Provided records:

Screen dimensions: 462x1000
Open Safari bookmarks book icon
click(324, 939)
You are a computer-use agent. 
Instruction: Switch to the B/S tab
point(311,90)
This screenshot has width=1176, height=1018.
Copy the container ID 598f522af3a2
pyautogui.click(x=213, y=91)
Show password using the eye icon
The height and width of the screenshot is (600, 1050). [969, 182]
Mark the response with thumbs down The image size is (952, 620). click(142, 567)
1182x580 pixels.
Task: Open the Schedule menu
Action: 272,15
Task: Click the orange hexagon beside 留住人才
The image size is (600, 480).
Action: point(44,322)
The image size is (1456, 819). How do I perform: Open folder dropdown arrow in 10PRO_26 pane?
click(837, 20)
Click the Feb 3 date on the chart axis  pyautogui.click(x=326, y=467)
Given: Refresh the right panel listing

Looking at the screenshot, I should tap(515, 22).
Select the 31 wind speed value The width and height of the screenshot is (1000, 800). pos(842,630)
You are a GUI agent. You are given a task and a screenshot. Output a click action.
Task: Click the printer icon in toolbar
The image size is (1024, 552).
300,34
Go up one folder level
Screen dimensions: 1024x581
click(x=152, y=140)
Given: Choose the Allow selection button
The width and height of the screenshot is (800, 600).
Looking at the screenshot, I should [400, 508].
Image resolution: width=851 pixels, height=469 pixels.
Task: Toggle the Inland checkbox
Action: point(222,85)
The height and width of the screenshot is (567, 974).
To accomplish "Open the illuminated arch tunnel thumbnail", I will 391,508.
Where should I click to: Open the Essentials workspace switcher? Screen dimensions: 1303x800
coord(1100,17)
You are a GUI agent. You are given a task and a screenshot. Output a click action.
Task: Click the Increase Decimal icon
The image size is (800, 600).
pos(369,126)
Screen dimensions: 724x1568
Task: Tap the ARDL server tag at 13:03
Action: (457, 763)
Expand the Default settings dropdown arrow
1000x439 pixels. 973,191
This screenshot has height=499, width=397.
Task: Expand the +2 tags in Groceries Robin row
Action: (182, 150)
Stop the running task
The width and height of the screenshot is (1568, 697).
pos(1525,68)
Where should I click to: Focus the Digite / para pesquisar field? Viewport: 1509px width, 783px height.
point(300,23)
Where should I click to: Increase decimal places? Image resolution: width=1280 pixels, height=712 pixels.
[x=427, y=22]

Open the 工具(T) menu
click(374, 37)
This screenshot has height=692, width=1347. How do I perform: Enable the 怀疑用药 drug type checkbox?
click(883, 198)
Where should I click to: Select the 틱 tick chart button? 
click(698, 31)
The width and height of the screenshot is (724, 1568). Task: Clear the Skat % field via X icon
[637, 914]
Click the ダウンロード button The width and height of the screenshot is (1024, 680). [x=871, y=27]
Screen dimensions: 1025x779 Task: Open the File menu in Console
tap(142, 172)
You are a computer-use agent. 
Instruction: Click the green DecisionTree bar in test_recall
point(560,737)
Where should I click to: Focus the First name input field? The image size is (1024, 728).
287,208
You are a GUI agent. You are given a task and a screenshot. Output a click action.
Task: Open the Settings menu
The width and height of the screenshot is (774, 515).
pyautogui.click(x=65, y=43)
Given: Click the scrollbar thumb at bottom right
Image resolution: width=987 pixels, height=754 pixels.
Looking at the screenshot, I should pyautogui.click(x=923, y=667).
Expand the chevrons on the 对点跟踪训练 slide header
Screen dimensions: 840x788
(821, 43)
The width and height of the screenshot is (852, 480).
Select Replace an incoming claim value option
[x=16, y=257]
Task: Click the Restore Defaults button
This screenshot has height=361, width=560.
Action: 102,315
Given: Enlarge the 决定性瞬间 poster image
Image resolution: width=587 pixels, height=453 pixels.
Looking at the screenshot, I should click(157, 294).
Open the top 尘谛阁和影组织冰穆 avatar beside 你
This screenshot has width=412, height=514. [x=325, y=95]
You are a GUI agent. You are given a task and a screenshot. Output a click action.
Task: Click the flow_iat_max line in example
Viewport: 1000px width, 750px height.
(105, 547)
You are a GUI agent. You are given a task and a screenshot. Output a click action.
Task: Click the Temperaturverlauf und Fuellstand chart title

What this task involves:
Copy every entry exactly.

Response to the exercise:
Screen dimensions: 462x1000
Open Safari bookmarks book icon
click(324, 939)
You are a computer-use agent. 
Instruction: Switch to the B/S tab
point(311,90)
This screenshot has width=1176, height=1018.
Copy the container ID 598f522af3a2
pyautogui.click(x=213, y=91)
Show password using the eye icon
The height and width of the screenshot is (600, 1050). [969, 182]
Mark the response with thumbs down The image size is (952, 620). click(142, 567)
1182x580 pixels.
Task: Open the Schedule menu
Action: 272,15
Task: Click the orange hexagon beside 留住人才
The image size is (600, 480).
Action: point(44,322)
The image size is (1456, 819). How do I perform: Open folder dropdown arrow in 10PRO_26 pane?
click(837, 20)
Click the Feb 3 date on the chart axis  pyautogui.click(x=326, y=467)
Given: Refresh the right panel listing

Looking at the screenshot, I should tap(515, 22).
Select the 31 wind speed value The width and height of the screenshot is (1000, 800). pos(842,630)
You are a GUI agent. You are given a task and a screenshot. Output a click action.
Task: Click the printer icon in toolbar
The image size is (1024, 552).
300,34
Go up one folder level
Screen dimensions: 1024x581
click(x=152, y=140)
Given: Choose the Allow selection button
The width and height of the screenshot is (800, 600).
Looking at the screenshot, I should [400, 508].
Image resolution: width=851 pixels, height=469 pixels.
Task: Toggle the Inland checkbox
Action: point(222,85)
The height and width of the screenshot is (567, 974).
To accomplish "Open the illuminated arch tunnel thumbnail", I will 391,508.
Where should I click to: Open the Essentials workspace switcher? Screen dimensions: 1303x800
coord(1100,17)
You are a GUI agent. You are given a task and a screenshot. Output a click action.
Task: Click the Increase Decimal icon
The image size is (800, 600).
pos(369,126)
Screen dimensions: 724x1568
Task: Tap the ARDL server tag at 13:03
Action: (457, 763)
Expand the Default settings dropdown arrow
1000x439 pixels. 973,191
This screenshot has height=499, width=397.
Task: Expand the +2 tags in Groceries Robin row
Action: (182, 150)
Stop the running task
The width and height of the screenshot is (1568, 697).
pos(1525,68)
Where should I click to: Focus the Digite / para pesquisar field? Viewport: 1509px width, 783px height.
point(300,23)
Where should I click to: Increase decimal places? Image resolution: width=1280 pixels, height=712 pixels.
[x=427, y=22]

Open the 工具(T) menu
click(374, 37)
This screenshot has height=692, width=1347. How do I perform: Enable the 怀疑用药 drug type checkbox?
click(883, 198)
Where should I click to: Select the 틱 tick chart button? 
click(698, 31)
The width and height of the screenshot is (724, 1568). Task: Clear the Skat % field via X icon
[637, 914]
Click the ダウンロード button The width and height of the screenshot is (1024, 680). [x=871, y=27]
Screen dimensions: 1025x779 Task: Open the File menu in Console
tap(142, 172)
You are a computer-use agent. 
Instruction: Click the green DecisionTree bar in test_recall
point(560,737)
Where should I click to: Focus the First name input field? The image size is (1024, 728).
287,208
You are a GUI agent. You are given a task and a screenshot. Output a click action.
Task: Open the Settings menu
The width and height of the screenshot is (774, 515).
pyautogui.click(x=65, y=43)
Given: Click the scrollbar thumb at bottom right
Image resolution: width=987 pixels, height=754 pixels.
Looking at the screenshot, I should pyautogui.click(x=923, y=667).
Expand the chevrons on the 对点跟踪训练 slide header
Screen dimensions: 840x788
(821, 43)
The width and height of the screenshot is (852, 480).
Select Replace an incoming claim value option
[x=16, y=257]
Task: Click the Restore Defaults button
This screenshot has height=361, width=560.
Action: 102,315
Given: Enlarge the 决定性瞬间 poster image
Image resolution: width=587 pixels, height=453 pixels.
Looking at the screenshot, I should click(157, 294).
Open the top 尘谛阁和影组织冰穆 avatar beside 你
This screenshot has width=412, height=514. [x=325, y=95]
You are a GUI agent. You are given a task and a screenshot. Output a click action.
Task: Click the flow_iat_max line in example
Viewport: 1000px width, 750px height.
(105, 547)
You are a GUI agent. You are given a task and a screenshot. Output a click action.
Task: Click the Temperaturverlauf und Fuellstand chart title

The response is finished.